Restricted joint movements may be noted in early infancy, usually in hips, knees, elbows and fingers. Parents may describe this as "tight joints". Pain in the hips and restricted leg movements results from lack of normal circulation in the hip joint (Perthes disease) and degeneration of the joint follows. The middle finger and thumb often have severe contractures that limit their use.
The upper intestine may have strictures that obstruct the passage of food leading to recurrent vomiting (pyloric stenosis). There are heart valve defects along with failure of closure of the openings in the heart partitions (septal defects). Bronchial asthma is often present.

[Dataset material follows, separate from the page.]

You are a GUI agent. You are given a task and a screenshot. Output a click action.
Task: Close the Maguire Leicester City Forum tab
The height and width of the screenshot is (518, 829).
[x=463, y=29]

Blood flow to the lungs may be restricted.
Looking up is limited (upward gaze palsy).
A change in a gene (mutation) is associated with this autosomal recessive disorder, and it must be present in both members of the pair. The parents who carry the change in only one member of the pair are clinically normal but there is a 25% risk to each of their children to inherit this condition.
There is no treatment for the overall condition. However, surgery can release the traction causing the restricted motion and this is especially helpful in the digits of the hands. There is no apparent effect on longevity. Pediatricians, physical therapists, cardiologists, pulmonologists, and orthopedists are likely to collaborate on the diagnosis and care of these patients.